出典文書>
大学について調べ物をしていると「Fラン大学」という言葉を目にしたことがあるかもしれません
「どうやら良い意味では使われていない」ということはわかりつつも、具体的にはどのような意味を持っているのか、わからない方も多いでしょう。
一般的に「Fラン大学」という言葉は、偏差値が「ボーダーフリー」である大学(後述しています)のことを指しますが、実際には偏差値関係なく、蔑称として使われていることもあります。
この記事では、Fラン大学について、その概要や通うメリット・デメリットについて紹介します。
Fラン大学とは?

インターネット上を中心に使われている「Fランク大学」という言葉ですが、実は明確な定義はされていません。
一般的にFランク大学とは「合格ラインが判定不能(=ボーダーフリー)」である大学のことを指して使われています。
合格ラインが判定不能とは、募集人数に対して受験者や不合格者が、極度に少ないことを表しています。
受験した人のほとんどが合格できるため「どのラインを越えれば合格できるのか」が設定できないのです。
河合塾では、偏差値が35未満の大学のことを、ボーダーフリーの大学としています。河合塾が運営している「kei-net」にて、偏差値の欄に「BF」と記載されている大学が、いわゆるFランク大学であるといえるでしょう。

提示データ>

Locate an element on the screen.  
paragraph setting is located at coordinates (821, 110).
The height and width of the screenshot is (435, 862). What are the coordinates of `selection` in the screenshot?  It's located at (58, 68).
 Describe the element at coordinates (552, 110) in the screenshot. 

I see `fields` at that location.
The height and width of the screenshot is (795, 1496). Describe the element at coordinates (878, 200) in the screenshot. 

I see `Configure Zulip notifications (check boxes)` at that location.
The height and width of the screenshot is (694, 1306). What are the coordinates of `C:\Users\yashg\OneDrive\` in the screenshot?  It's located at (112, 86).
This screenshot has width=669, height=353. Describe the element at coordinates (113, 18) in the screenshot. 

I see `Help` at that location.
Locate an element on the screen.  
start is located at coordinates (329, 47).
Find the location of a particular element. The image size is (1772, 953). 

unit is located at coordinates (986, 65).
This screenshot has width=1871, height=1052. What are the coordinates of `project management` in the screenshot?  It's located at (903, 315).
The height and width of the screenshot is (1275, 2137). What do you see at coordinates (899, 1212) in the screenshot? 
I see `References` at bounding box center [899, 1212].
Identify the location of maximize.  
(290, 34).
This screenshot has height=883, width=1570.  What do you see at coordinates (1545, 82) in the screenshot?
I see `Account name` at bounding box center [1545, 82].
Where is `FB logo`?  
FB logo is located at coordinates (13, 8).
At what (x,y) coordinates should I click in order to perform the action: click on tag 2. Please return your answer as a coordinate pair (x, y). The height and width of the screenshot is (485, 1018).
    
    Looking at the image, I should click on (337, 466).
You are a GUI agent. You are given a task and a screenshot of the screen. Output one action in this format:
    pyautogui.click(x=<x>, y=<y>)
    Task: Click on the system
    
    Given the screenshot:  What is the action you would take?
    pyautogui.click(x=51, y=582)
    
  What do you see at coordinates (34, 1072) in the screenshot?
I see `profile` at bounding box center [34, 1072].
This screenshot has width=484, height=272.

指示 A> Fラン大学の解説のうち、「一般的にFランク大学とは「合」で始まり「大学であるといえるでしょう。」で終わる部分を、「合格ライン」を「合格基準」に置換して記述せよ。
指示 B> Fラン大学の解説によると、河合塾は偏差値がいくつ未満の大学をボーダーフリーの大学としているか。

正答 A>
一般的にFランク大学とは「合格基準が判定不能(=ボーダーフリー)」である大学のことを指して使われています。
合格基準が判定不能とは、募集人数に対して受験者や不合格者が、極度に少ないことを表しています。
受験した人のほとんどが合格できるため「どのラインを越えれば合格できるのか」が設定できないのです。
河合塾では、偏差値が35未満の大学のことを、ボーダーフリーの大学としています。河合塾が運営している「kei-net」にて、偏差値の欄に「BF」と記載されている大学が、いわゆるFランク大学であるといえるでしょう。

正答 B> 偏差値35未満